-- START OF Selected passage --
As a contribution to this uncovering process, I want to give here a direct voice to the numerous people whom I have interviewed in Russian Lapland. They stem from former pupils, most of them with an indigenous background (Sami) but also from one Russian woman. One of the quoted interlocutors was the director of the remedial school, interestingly Sami herself, which in itself is an illustrative example of the social mobility offered by the Soviet educational system. The following testimonies are predominantly about the remedial school in the 1970s and 80s and thus reflect one of the darkest sides of the boarding school system. An important caveat to keep in mind, however, is that they have been chosen from a big range of boarding school recollections in Russia’s North, which in their entirety contain a vivid mix of recollections on both the positive and the negative sides of the system.
-- END OF Selected passage --
-- START OF Source data --
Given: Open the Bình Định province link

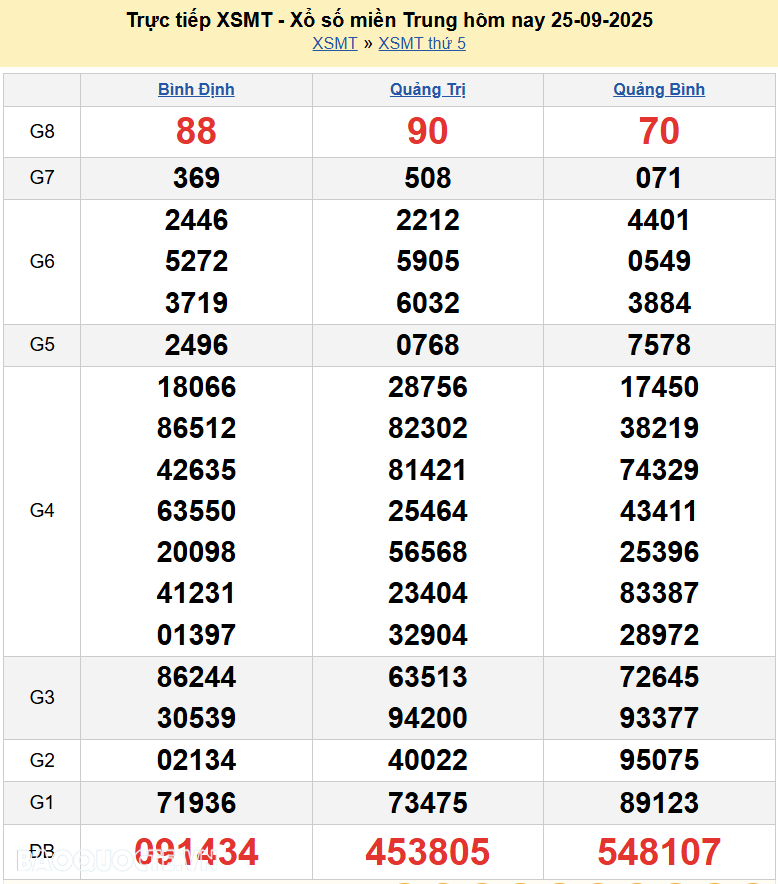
-- END OF Source data --
*Stated goal 1*. In the passage on boarding schools in Russian Lapland, write out the stretch from "As a contribution" through "of the system." again, putting "special school" in place of "remedial school".
*Stated goal 2*. Turn the paragraph of the passage on boarding schools in Russian Lapland that begins "As a contribution to this uncovering process" into a short list that keeps its main facts.
*Stated goal 3*. Write the next part of the passage on boarding schools in Russian Lapland, starting after its last sentence.
The lines above stand apart from the passage on boarding schools in Russian Lapland.

*Answer 1*.
As a contribution to this uncovering process, I want to give here a direct voice to the numerous people whom I have interviewed in Russian Lapland. They stem from former pupils, most of them with an indigenous background (Sami) but also from one Russian woman. One of the quoted interlocutors was the director of the special school, interestingly Sami herself, which in itself is an illustrative example of the social mobility offered by the Soviet educational system. The following testimonies are predominantly about the special school in the 1970s and 80s and thus reflect one of the darkest sides of the boarding school system. An important caveat to keep in mind, however, is that they have been chosen from a big range of boarding school recollections in Russia’s North, which in their entirety contain a vivid mix of recollections on both the positive and the negative sides of the system.

*Answer 2*.
- The author gives a direct voice to many people interviewed in Russian Lapland.
- Most are former pupils with a Sami background, and one is a Russian woman.
- One was the director of the remedial school, herself Sami, an example of the social mobility the Soviet educational system offered.
- The testimonies are mostly about the remedial school in the 1970s and 80s, one of the darkest sides of the boarding school system.
- They were chosen from a wide range of boarding school recollections in Russia's North, which together hold both positive and negative memories.

*Answer 3*.
The transcription style is a compromise between readability and closeness to the original speech. Though I do not use here any scientific transcription system, a few things should be kept in mind: Interrupted or seemingly incoherent sentences are rendered without editing because they reflect the “jumping” of thoughts during the emotionally intense process of recollection. Colloquial expressions and cursing are rendered without filtering. Bold font means loud speech, three dots indicate that a sentence has not been finished. I anonymised the identities of the interlocutors and changed all names in the text.
With these quotations I want to give credit first of all to my interlocutors. I hope that these original voices can contribute to further developing a discussion in Russia about the past of those schools and the consequences they had. This is why interview texts here are rendered in Russian, the original language of the conversations.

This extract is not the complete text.